Exercise details:
Please return the whole listing word for word.
----
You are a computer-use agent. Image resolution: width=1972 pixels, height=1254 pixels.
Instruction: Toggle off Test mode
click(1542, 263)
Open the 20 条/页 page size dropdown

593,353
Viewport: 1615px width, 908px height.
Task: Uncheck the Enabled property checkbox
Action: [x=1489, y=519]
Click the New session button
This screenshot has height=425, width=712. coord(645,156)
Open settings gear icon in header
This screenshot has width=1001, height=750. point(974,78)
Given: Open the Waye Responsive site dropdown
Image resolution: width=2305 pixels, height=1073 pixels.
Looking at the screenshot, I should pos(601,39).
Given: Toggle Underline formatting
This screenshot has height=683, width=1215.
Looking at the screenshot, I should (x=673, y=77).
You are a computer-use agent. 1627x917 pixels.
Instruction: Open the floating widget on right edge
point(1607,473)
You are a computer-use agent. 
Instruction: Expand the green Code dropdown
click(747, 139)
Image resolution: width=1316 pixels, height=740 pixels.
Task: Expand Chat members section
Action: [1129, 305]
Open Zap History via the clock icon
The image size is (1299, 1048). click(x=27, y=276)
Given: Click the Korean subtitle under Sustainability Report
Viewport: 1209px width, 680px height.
----
Result:
You are a computer-use agent. Image resolution: width=1972 pixels, height=1254 pixels.
Instruction: Toggle off Test mode
click(1542, 263)
Open the 20 条/页 page size dropdown

593,353
Viewport: 1615px width, 908px height.
Task: Uncheck the Enabled property checkbox
Action: [x=1489, y=519]
Click the New session button
This screenshot has height=425, width=712. coord(645,156)
Open settings gear icon in header
This screenshot has width=1001, height=750. point(974,78)
Given: Open the Waye Responsive site dropdown
Image resolution: width=2305 pixels, height=1073 pixels.
Looking at the screenshot, I should pos(601,39).
Given: Toggle Underline formatting
This screenshot has height=683, width=1215.
Looking at the screenshot, I should (x=673, y=77).
You are a computer-use agent. 1627x917 pixels.
Instruction: Open the floating widget on right edge
point(1607,473)
You are a computer-use agent. 
Instruction: Expand the green Code dropdown
click(747, 139)
Image resolution: width=1316 pixels, height=740 pixels.
Task: Expand Chat members section
Action: [1129, 305]
Open Zap History via the clock icon
The image size is (1299, 1048). click(x=27, y=276)
Given: Click the Korean subtitle under Sustainability Report
Viewport: 1209px width, 680px height.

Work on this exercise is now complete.